La relajación en las rentabilidades ha tenido un impacto directo en las expectativas de política monetaria del Banco Central Europeo (BCE). Los operadores, que hasta hace poco descontaban hasta tres subidas de tipos en la Eurozona, han moderado drásticamente sus previsiones a solo dos. La probabilidad de un ajuste monetario en junio, que rozaba el 90%, ha disminuido a poco más del 70% en apenas 24 horas. No obstante, analistas de UBS aún proyectan dos alzas de tipos, en junio y septiembre, para situar el precio del dinero en el 2,5%, sin descartar una tercera si la compleja situación geopolítica volviera a complicarse, evidenciando la fragilidad de la actual distensión.

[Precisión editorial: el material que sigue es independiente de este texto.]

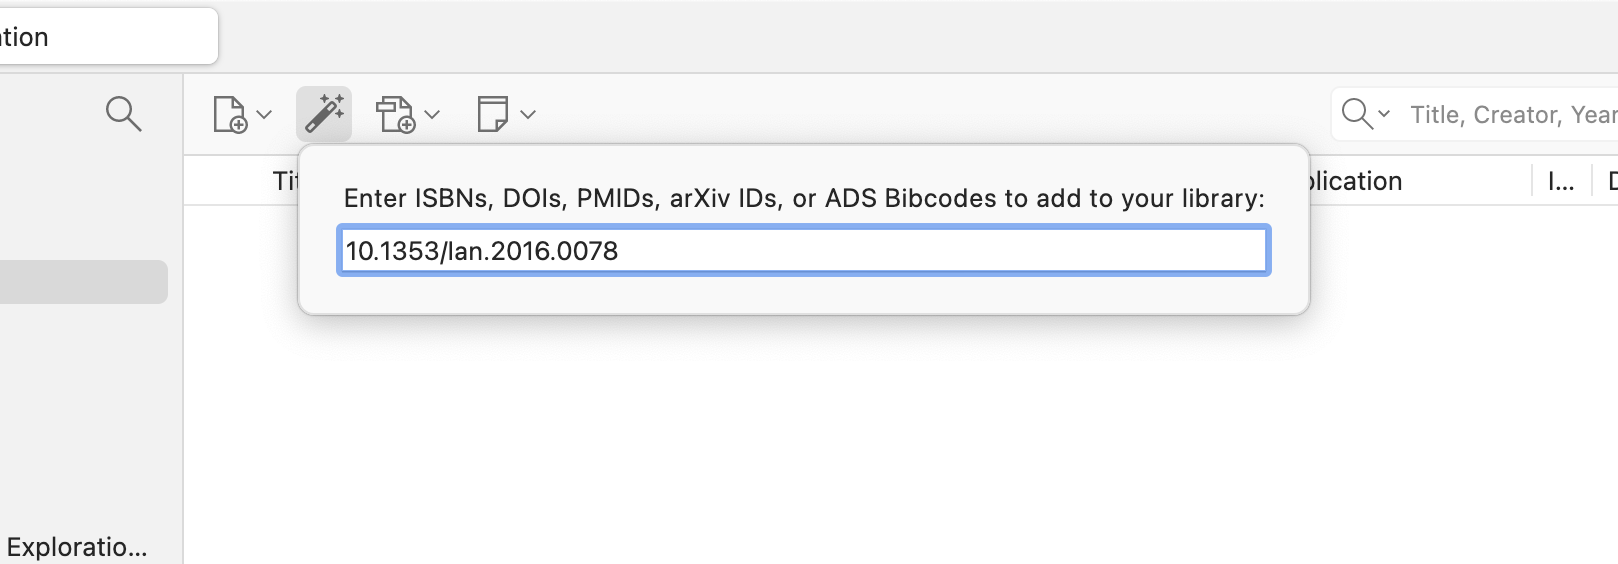This screenshot has height=564, width=1618.
Task: Select the "Exploratio..." collection in the sidebar
Action: pos(77,547)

Expertos como David Ardura, director de inversiones de Finaccess Value, y Antonio Castelo, analista de iBroker, coinciden en la lectura: si bien se ha desactivado una parte del miedo geopolítico más agudo, la tensión subyacente no ha desaparecido por completo. La tregua actual es percibida como una solución temporal, y los riesgos estructurales de inflación, junto con la inquietud persistente por la deuda, siguen siendo factores determinantes. Para que se consolide un verdadero cambio de régimen, será imperativo que la tregua se afiance, que el petróleo mantenga su moderación y que los bancos centrales perciban de forma sostenida un entorno menos inflacionista. Así, aunque la era de la ansiedad extrema por la deuda podría estar llegando a su fin, el camino hacia una estabilidad duradera aún presenta desafíos significativos y un horizonte incierto.